I’ve heard people my age talking about how we didn’t graduate from anything until high school, that we didn’t have dances, that we didn’t get gifts for finishing what we then called Jr. High, and that it is crazy that we make a big deal out of it now.  I admit, I have had some of the same thoughts.

Is 8th grade supposed to be that much of an accomplishment?  Do we need to buy fancy clothes our kids will never wear again to watch them go up on stage somewhere the school shelled out big bucks for to hold the event?  Does the 8th grade dance take away some of the specialness of high school homecoming and prom?  Are we making our kids expect gifts for every little thing they do?

I’m still very excited that my son is graduating. 

His school doesn’t have dances.  Graduation is in the lunch room, they won’t be wearing caps and gowns, and parents donated money to have a cake and sodas afterward.  My son goes to a school for children with various learning and neurological disabilities.  For us, yes, this is a huge accomplishment to be celebrated, especially because he is not attending there for high school.  We were told he is ready for, and needs to, attend “regular” high school, that they cannot provide him with the more advanced resources that he is ready for.

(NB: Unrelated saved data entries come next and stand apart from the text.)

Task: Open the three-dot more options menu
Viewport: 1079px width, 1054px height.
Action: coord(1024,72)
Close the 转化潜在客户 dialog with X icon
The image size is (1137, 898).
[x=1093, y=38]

He went to a normal public school for all of elementary, and his “first” year of 6th grade.  I can’t even begin to count the number of conferences I’ve had with teachers, principals, and ESE staff over the years.  Not the projects that caused severe meltdowns, the homework cried over and then never turned in, the tests failed, the being taken advantage of by other students, the notes and calls from teachers, the lies, the tantrums.  He was actually even suspended once in the 3rd grade.

I seriously had days, tearful days, when I couldn’t imagine that he would ever make it this far.

When he came about 2 percentage points from failing the fifth grade, I started pushing.  Pushing teachers, pushing his doctor, aggressively pursuing anything I could find that might help him.  He is bright, funny, sensitive, caring, he is a GREAT kid, but all of that was getting lost somewhere, and that’s not who people saw, sometimes even me.

He started on medication.  It helped a lot at home, but at school he was still having issues, both socially and academically.  He wasn’t developmentally ready for middle school.  He failed sixth grade.

That is when I moved him to his current school.  There, he has had peers at the same developmental level as him.  There he has had individual attention to teach him in the way his brain works.  He has made a lot of friends his own age, and has had some extra time to catch up to what it is to be a young teen.  He has gotten all A’s for THREE years, with the exception of one B+.  His behavior issues have disappeared.  He recently got the student of the month award for the month that celebrated integrity.  He does his homework without prompting and in the last year, even with very little help.  He doesn’t lie to me, argue with me, and in fact he goes out of his way to help me and show he cares.  He is a pleasure to be around the majority of the time (he IS still a teenager!).  I don’t have to hide in the bathroom and cry anymore.

And I am so proud.

While we still always have to deal with some issues, he has worked so hard to overcome his obstacles, and I think he has even exceeded his own expectations.  So, I took the day off to not only attend his graduation, but to take him to do something special afterwards.  And we got him a gift.  

Graduating from 8th grade IS an accomplishment.

That's why they have wine.  You need something to toast with.